0001砂漠のマスカレード ★
2018/08/25(土) 19:43:33.05ID:CAP_USER9コラム【権藤博の「奔放主義」】
あれは、2013年のことだった。知人を介して、米国人ジャーナリストから取材の依頼があった。
その年春のセンバツ甲子園で、愛媛・済美高校の2年生右腕、安楽智大(現楽天)が772球を投げて物議を醸していた。
それについて、「ミスター権藤の意見を聞きたい」というのだ。
済美が準優勝したそのセンバツで、安楽は全5試合に先発。見ていて、私は気の毒に思っていた。
日本球界の宝になり得る逸材の芽を、酷使によって摘んでいいのか。
名古屋で会った米国人ジャーナリストの取材にも、「周りの大人が止めてやらんと。
指導者が『これ以上は投げさせん』と、ストップをかけてやるべきだ」と当初はそう答えた。
だが、意見を交わしているうちに、“私の考えは単なるきれい事ではないか”という疑問が頭をもたげてきた。

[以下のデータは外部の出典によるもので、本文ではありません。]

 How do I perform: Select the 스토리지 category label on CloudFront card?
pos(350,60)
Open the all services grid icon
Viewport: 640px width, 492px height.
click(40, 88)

高校球児のほとんどは甲子園出場を最大の目標にし、一試合でも多く勝ち、一日でも多く聖地でプレーすることを望む。
大学や社会人、そしてプロで野球を続けたいという希望や夢はあっても、それは甲子園の先にある余得にすぎない。
県の代表としての誇りを胸に、学校や地元の期待を背負って、今その時を夢中で戦っている選手がほとんどなのではないか。
だからこそ、「指導者が止めるべきだ」と思っていたのだが、私がその立場だった場合、投げたい、完全燃焼したいと訴える投手に「ダメだ」「投げるな」と果たして言えるだろうか。
気持ちが揺れ始めた私は、思わずその場で携帯電話を手に取り、ある番号をプッシュした。かけた相手は日本ハムの斎藤佑樹だった。
斎藤は早実時代の06年夏の甲子園で、史上最多の948球を投げて優勝投手になった。
「もし、あの年の甲子園で、あの決勝で故障したらとは考えなかったか」
突然の私の質問に、電話の向こうの斎藤は考えるでもなく即答した。
「故障したとしても、本望だと思っていました」
今夏、秋田・金足農の右腕投手、吉田輝星が甲子園を席巻した。決勝までの全6試合に先発し、総投球数は881球に達した。
ひとりで投げ抜いた予選の地方大会も含めれば、この夏の球数は1517球に上る。
議論になるのは当然だが、選手の心情を考えれば、軽々に指導者を責めることができなくなった。
プロ野球のエースになるような選手は、この程度のことでは潰れない。私にできるのは、そう信じることだけである。